The Rise Of Alignment, And The Road To Gridlock
Beyond structure, the study also examines issue alignment, the degree to which a person’s stance on one topic predicts their stance on another. Using information theoretic measures, the authors compute alignment separately for elites and masses across pairs of topics.
Elites are more aligned than the masses in every topic pair and in both years, and they became even more aligned by 2023. In most issue pairs, elite alignment reached very high values, indicating that knowing where an elite stands on, say, climate tells you a great deal about how they talk about immigration, social policy, or the economy. The masses started from much lower alignment in 2019 but experienced a sharper proportional increase, with their mean alignment rising from about 0.13 to 0.44.
One quote from the Aalto team captures what that means for democracy:
“In democracies, it’s healthy, even desirable, to disagree sharply on individual issues. But when alignment becomes complete, society splits into just two camps that disagree on absolutely everything, and there’s nothing left in common with the other side,” says Mikko Kivela, Professor of Computer Science at Aalto University and co author of the study.
The worry is not disagreement itself, which is normal and often productive. It is the locking together of positions across many issues, so that every topic becomes another front in the same underlying conflict. The paper suggests that in Finland’s Twitter based political sphere, elites are already close to that kind of complete alignment, and the masses are moving in the same direction.
The study also shows that cross group bridge ties, which are the only interactions that mechanically reduce the polarization score, have generally declined or stayed flat. In climate and social networks in particular, the share of interactions that cross the aisle drops over time, underscoring how hard it is for bridge building to keep up with intensifying internal cohesion.
As lead author Ali Salloum puts it, the consequences can be severe:
“One of the most serious consequences of polarisation and alignment, beyond the threat of political violence, is political gridlock. Legislation slows down and weakens, poor quality decisions are made, or no decisions are made at all,” says Salloum.

- [Dataset]

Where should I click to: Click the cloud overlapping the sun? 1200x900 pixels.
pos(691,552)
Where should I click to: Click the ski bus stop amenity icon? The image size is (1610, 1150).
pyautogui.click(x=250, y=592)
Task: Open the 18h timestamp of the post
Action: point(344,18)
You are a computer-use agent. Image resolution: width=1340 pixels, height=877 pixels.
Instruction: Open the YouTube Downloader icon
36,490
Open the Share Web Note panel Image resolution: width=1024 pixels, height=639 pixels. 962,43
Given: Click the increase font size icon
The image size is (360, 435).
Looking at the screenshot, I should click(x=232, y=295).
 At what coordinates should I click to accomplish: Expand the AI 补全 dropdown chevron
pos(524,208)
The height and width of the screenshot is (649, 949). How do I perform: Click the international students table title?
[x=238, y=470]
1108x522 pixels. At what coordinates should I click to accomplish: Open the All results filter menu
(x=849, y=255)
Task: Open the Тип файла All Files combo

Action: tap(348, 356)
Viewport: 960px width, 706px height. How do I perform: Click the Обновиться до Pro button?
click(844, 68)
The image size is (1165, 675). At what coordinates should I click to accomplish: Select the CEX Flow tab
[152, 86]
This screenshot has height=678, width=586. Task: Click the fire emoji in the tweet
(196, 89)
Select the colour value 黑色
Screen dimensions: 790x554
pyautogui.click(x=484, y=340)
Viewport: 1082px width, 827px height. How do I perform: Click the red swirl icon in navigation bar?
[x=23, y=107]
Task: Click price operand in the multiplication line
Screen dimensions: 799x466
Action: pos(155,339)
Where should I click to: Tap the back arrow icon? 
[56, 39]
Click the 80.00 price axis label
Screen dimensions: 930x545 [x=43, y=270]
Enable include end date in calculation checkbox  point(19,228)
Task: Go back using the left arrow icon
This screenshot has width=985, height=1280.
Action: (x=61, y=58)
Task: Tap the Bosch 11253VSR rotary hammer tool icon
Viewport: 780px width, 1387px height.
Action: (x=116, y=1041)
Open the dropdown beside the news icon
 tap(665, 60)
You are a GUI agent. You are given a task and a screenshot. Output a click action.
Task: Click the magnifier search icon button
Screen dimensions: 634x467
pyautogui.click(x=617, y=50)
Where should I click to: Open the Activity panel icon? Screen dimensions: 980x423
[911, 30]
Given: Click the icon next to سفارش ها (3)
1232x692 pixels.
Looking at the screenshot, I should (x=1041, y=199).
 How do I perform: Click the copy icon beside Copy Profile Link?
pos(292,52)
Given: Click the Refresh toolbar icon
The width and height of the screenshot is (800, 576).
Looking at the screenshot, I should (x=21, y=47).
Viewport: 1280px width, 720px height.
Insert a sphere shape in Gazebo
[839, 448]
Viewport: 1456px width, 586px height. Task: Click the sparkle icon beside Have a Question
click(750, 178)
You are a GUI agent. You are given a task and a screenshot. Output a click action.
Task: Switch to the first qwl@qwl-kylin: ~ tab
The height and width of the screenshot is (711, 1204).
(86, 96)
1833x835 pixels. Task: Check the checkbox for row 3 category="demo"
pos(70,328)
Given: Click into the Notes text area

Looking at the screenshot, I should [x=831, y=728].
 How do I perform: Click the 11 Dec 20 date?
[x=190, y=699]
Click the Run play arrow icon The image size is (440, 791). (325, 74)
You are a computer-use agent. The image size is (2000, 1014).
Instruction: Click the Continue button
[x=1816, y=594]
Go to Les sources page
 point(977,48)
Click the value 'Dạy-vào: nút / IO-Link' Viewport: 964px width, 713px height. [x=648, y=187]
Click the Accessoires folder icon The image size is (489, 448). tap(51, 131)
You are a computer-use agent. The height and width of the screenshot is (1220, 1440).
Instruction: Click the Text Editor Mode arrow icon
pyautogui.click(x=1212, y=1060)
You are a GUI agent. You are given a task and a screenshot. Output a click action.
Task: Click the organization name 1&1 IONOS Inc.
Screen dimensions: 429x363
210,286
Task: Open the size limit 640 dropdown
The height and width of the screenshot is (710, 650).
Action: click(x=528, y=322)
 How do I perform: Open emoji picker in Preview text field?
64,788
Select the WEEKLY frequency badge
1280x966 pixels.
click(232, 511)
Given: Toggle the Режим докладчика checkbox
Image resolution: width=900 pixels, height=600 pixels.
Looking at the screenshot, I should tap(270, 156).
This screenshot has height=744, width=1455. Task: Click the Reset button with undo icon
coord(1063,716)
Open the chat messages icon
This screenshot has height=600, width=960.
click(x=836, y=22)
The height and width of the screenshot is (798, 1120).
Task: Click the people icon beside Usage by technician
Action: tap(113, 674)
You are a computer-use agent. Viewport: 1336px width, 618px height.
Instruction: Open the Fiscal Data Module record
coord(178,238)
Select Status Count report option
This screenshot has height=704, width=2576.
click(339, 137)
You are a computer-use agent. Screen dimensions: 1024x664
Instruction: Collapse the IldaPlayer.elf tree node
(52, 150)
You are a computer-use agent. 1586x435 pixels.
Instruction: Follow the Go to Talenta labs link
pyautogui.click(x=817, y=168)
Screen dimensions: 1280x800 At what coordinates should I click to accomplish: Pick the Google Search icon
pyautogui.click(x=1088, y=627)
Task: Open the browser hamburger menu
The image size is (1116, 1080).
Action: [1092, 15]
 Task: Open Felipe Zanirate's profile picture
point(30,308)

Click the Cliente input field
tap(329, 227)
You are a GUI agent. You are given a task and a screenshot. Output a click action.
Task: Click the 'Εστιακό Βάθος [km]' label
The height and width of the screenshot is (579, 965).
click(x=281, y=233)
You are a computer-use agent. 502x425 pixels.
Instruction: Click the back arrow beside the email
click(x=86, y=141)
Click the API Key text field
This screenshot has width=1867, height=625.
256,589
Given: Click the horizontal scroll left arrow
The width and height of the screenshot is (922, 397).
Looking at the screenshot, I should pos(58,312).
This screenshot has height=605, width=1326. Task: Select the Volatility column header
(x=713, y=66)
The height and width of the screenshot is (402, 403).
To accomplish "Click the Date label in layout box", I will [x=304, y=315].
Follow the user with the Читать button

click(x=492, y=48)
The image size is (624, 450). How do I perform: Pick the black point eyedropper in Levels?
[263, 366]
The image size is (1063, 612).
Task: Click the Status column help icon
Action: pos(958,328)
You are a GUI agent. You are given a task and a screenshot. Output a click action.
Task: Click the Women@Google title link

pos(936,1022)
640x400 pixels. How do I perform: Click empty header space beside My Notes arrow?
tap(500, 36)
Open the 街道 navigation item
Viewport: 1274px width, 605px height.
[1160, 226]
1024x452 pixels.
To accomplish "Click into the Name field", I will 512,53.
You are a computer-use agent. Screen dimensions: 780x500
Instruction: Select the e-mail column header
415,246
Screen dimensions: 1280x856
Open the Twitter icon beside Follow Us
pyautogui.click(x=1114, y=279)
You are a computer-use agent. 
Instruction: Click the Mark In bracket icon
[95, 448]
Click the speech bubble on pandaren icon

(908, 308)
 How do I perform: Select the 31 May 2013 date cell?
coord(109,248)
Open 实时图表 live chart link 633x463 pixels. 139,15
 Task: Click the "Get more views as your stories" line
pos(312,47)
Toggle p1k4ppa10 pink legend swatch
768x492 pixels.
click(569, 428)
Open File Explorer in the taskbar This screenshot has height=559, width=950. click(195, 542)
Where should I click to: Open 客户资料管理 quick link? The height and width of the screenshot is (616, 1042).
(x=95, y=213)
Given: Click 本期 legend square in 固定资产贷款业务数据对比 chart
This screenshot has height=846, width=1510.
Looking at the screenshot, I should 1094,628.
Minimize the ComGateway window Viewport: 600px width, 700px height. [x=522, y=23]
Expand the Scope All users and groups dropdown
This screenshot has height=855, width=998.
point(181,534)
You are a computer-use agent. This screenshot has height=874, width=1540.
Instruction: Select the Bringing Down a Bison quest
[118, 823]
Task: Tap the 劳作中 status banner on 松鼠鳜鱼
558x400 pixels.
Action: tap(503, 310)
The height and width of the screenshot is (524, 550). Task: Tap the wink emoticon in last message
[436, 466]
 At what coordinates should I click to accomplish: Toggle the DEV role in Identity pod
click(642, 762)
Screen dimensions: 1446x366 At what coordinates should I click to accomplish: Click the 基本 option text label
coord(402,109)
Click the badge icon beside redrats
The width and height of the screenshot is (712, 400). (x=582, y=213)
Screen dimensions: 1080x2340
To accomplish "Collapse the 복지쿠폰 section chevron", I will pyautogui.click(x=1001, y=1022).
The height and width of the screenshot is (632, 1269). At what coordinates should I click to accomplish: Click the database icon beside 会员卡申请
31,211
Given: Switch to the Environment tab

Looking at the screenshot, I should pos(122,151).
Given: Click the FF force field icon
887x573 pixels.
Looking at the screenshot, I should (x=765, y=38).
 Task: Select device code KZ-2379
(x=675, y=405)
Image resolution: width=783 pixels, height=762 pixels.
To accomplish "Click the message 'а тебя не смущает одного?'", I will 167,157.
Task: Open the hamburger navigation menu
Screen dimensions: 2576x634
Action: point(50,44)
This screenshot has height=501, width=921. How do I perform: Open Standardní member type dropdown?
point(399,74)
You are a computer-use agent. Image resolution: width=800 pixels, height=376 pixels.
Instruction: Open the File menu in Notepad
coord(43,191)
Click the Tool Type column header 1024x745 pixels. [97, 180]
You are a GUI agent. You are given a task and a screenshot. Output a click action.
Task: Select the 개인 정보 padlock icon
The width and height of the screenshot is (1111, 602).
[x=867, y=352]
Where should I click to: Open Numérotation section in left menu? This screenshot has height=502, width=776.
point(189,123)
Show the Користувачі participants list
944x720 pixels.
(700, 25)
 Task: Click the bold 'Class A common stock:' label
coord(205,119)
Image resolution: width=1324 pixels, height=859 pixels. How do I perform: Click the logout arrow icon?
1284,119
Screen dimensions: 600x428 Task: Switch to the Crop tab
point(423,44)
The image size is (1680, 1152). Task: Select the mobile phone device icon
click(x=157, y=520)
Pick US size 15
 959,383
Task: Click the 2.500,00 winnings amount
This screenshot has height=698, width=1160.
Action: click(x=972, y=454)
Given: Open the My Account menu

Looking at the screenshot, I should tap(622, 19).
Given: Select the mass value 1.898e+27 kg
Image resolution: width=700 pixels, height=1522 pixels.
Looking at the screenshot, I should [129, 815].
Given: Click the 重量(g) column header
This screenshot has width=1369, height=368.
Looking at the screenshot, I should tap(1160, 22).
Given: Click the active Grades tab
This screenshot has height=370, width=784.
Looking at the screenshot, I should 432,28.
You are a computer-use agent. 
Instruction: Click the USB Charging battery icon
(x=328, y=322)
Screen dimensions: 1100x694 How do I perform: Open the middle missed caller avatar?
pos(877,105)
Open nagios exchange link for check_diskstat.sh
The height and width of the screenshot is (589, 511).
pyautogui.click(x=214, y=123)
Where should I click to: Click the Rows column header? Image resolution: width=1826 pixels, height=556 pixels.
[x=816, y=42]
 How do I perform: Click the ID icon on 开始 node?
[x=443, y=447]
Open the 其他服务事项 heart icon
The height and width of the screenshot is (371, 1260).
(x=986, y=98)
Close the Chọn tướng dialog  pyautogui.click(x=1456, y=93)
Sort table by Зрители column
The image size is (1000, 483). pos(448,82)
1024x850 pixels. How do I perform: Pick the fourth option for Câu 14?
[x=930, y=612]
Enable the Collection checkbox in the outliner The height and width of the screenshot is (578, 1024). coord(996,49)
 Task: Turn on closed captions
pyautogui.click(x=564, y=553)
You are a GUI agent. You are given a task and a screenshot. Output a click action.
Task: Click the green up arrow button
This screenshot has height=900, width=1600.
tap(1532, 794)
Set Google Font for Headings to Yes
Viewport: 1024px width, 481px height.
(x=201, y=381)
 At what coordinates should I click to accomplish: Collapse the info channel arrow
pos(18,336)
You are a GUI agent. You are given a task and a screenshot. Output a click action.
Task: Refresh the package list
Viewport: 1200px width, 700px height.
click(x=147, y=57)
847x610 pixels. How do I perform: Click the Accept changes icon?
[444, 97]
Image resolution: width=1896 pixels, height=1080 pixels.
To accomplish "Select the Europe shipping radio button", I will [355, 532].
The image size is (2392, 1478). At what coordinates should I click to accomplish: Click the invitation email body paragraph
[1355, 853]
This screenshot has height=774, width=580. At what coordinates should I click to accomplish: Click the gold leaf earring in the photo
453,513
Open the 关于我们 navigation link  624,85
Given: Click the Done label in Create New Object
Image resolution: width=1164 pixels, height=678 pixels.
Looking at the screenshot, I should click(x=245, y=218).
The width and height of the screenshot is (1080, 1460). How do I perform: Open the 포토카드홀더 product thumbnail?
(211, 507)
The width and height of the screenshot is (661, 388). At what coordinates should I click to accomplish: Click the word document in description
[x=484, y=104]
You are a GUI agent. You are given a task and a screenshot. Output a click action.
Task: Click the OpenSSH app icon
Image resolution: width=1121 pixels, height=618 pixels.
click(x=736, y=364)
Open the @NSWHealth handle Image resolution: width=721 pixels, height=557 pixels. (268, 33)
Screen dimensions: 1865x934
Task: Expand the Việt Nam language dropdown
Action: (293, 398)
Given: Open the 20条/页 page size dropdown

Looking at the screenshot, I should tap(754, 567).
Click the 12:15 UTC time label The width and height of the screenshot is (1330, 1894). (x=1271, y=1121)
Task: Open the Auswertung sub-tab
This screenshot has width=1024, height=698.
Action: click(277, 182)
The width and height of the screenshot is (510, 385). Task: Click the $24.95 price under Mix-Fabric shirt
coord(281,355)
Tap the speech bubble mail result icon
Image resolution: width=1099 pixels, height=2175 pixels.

- [Action item A]
Quote the passage on political alignment and gridlock word for word, starting with "One quote from" and going on through "the same direction.".
- [Action item B]
Extend the passage on political alignment and gridlock, picking up right after its last sentence.
You won't need the rows for this.

- [Response box A]
One quote from the Aalto team captures what that means for democracy:
“In democracies, it’s healthy, even desirable, to disagree sharply on individual issues. But when alignment becomes complete, society splits into just two camps that disagree on absolutely everything, and there’s nothing left in common with the other side,” says Mikko Kivela, Professor of Computer Science at Aalto University and co author of the study.
The worry is not disagreement itself, which is normal and often productive. It is the locking together of positions across many issues, so that every topic becomes another front in the same underlying conflict. The paper suggests that in Finland’s Twitter based political sphere, elites are already close to that kind of complete alignment, and the masses are moving in the same direction.

- [Response box B]
Beyond Finland, And Behind The Data Wall
Although the paper focuses on Finnish elections, the authors explicitly design their method to be portable. Any setting where political conversation leaves a traceable network, from other countries’ election campaigns to issue specific movements, could be analyzed using the same decomposition. That opens the door to more precise diagnoses of whether a polarized environment is being driven mainly by elite cohesion, mass mobilization, or some combination.
But the study arrives at an awkward moment for researchers. The authors note that Twitter, now X, has sharply restricted access to programmatic data, and future work may have to move to newer platforms such as Bluesky. The irony is hard to miss: just as methods for reading the structure of polarization become more sophisticated, the underlying data streams are being closed off.
The core message, though, is clear. Polarization is not simply a story about two generic sides drifting apart. It is about who sits at the center of each side, how tightly those cores are wired together, how strongly the masses fall in line, and how rarely people still talk across the divide. By turning those intuitions into measurable components, the Aalto team offers both a sharper warning and a more precise tool for understanding how a small number of elite accounts can steer a nation’s arguments, and perhaps its politics, onto more rigid and fragile paths.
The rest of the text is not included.